## Task requirements
**1)** Quote the Ebola passage word for word, starting at "Funding began pouring" and ending at "the rural provinces.".
**2)** Translate this sentence from the Ebola passage into Spanish: "Funding began pouring in from the large NGOs for door-to-door sensitization."
**3)** Write what follows the final sentence of the Ebola passage.

## Selected extract
Segment Open

Thanks to Laura Seay for tweeting the link to this excellent long article in The Atlantic: The Danger in Losing Sight of Ebola Victims' Humanity. Strongly recommended. Excerpt:
When a crisis like Ebola strikes in this context it is not surprising that aggressive, opaque public health measures are met with suspicion, resistance, and anger. The Ebola task force meetings I continued to attend increasingly focused on these community level challenges. The hour long task force meetings turned into four hours, circling around and around one issue: “the lack of understanding.”
Funding began pouring in from the large NGOs for door-to-door sensitization. Pickup trucks with large speakers drove slowly through the market each day, blasting: “It feels like malaria, but it’s not! If you want to survive, go quickly to a facility!” One day, my motorbike taxi was halted as a several-thousand-person “Ebola protest” marched through town, families vehemently chanting as if to scare the disease away.
As public health authorities in Freetown and Kono—as well as the international media—increasingly complained of how people in Kailahun “did not understand,” the situation was spiraling out of control. Several times, patients were forcibly removed by their relatives from isolation wards and disappeared into the rural provinces.

Segment Closed

## Data section
Segment Open

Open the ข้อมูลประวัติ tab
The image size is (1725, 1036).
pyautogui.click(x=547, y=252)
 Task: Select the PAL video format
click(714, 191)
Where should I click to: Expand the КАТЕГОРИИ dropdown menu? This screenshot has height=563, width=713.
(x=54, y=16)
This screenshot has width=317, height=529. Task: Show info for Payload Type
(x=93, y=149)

Segment Closed
Segment Open

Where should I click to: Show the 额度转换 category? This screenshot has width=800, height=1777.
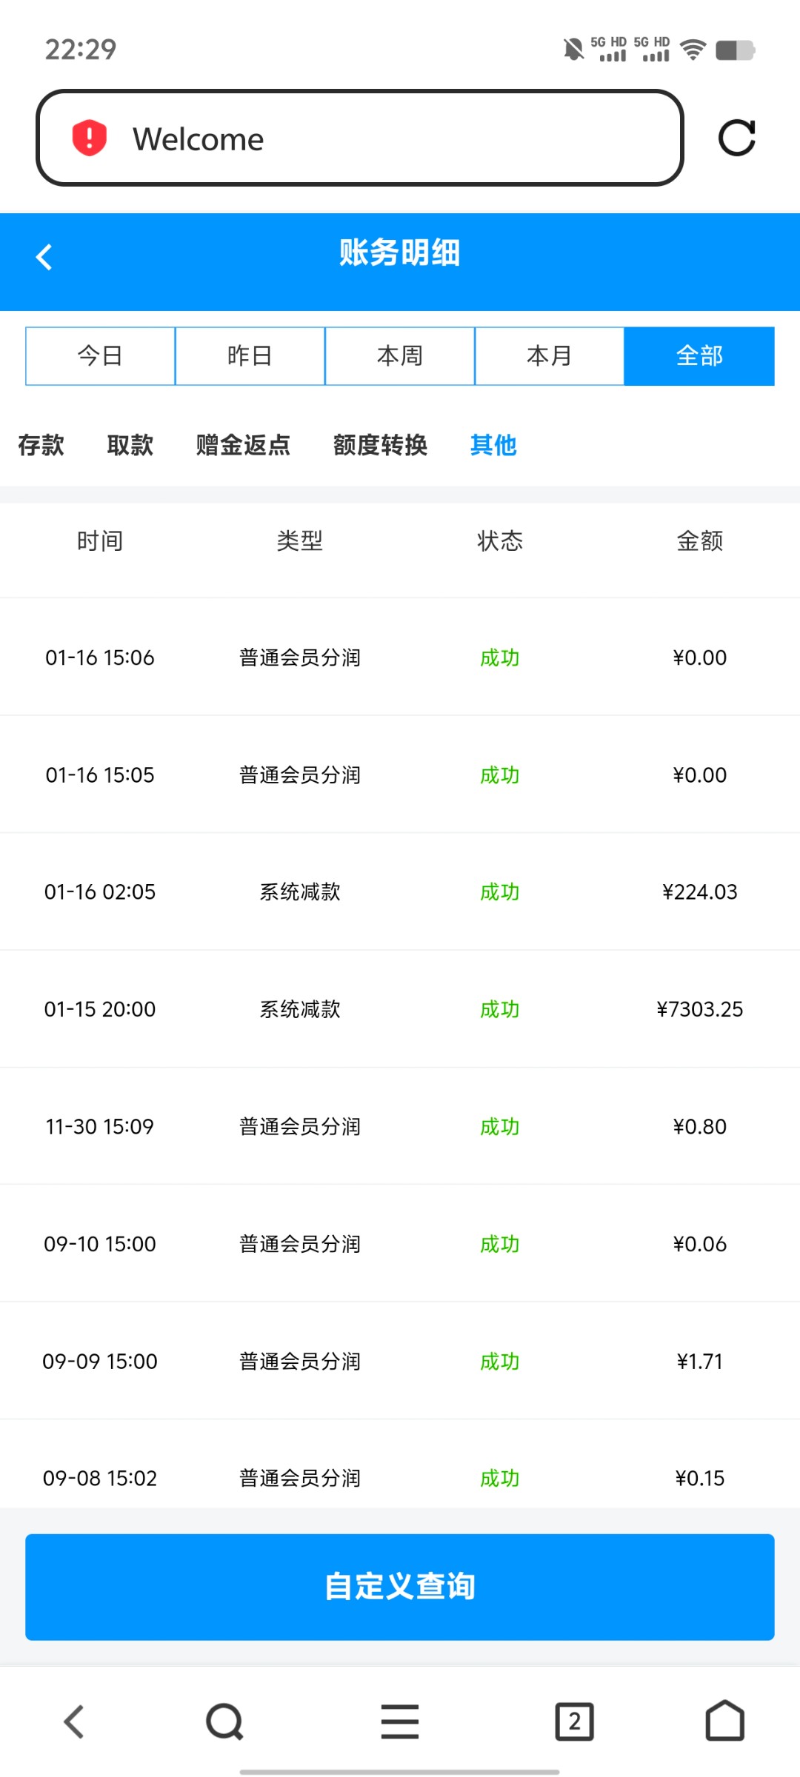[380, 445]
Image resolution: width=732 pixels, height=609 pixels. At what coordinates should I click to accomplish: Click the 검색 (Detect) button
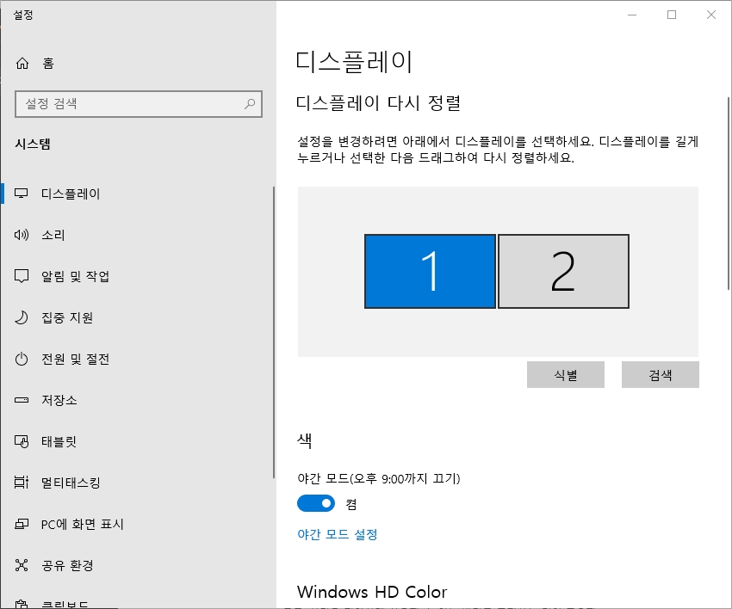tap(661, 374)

Segment Closed

## Answer list
**1)**
Funding began pouring in from the large NGOs for door-to-door sensitization. Pickup trucks with large speakers drove slowly through the market each day, blasting: “It feels like malaria, but it’s not! If you want to survive, go quickly to a facility!” One day, my motorbike taxi was halted as a several-thousand-person “Ebola protest” marched through town, families vehemently chanting as if to scare the disease away.
As public health authorities in Freetown and Kono—as well as the international media—increasingly complained of how people in Kailahun “did not understand,” the situation was spiraling out of control. Several times, patients were forcibly removed by their relatives from isolation wards and disappeared into the rural provinces.

**2)** La financiación comenzó a llegar a raudales de las grandes ONG para la sensibilización puerta a puerta.

**3)**
This, too, was interpreted as a result of ignorance, and inspired a new round of educational initiatives arguing against the use of local healers and traditional medicine in Kono and elsewhere.
“Many people in Sierra Leone, where an Ebola epidemic has gripped the country for the first time, refuse to accept that the disease can be tackled by Western medicine,” a writer for The Economist’s Baobab Blog explained. As the outbreak continued to spread, so too did a shallow discourse of socio-cultural explanations. Health authorities, experts, and the media increasingly blamed communities for the continued spread of the disease.
In public health, the emphasis on “harmful behaviors” arising from ignorance fails to acknowledge the complex socioeconomic factors and structural conditions that can lead to poor health. In the wake of the first Ebola cases in Guinea, the Guinean government and later the Sierra Leonean government launched a massive campaign to persuade people not to hunt and consume bushmeat, which is thought to carry Ebola.
Though well-intentioned, these campaigns did not adequately consider that malnutrition is widespread in rural West Africa, and villages in which the population heavily relies on bushmeat are often healthier—in our experience, they even have significantly lower rates of malnourishment.
It wasn’t just an issue of people “not knowing” not to eat fruit bats and gorillas—bushmeat was their only source of protein. Continuing to eat it can be understood as a rational decision based on a risk assessment—malnutrition will likely always lead to more deaths in West Africa than an Ebola outbreak.
But I’ve also observed through four years of fieldwork in Sierra Leone that public health interventions that rely on the passive reception of “medical facts” by target communities and that hinge on getting "them" to think like "us," are simply ineffective.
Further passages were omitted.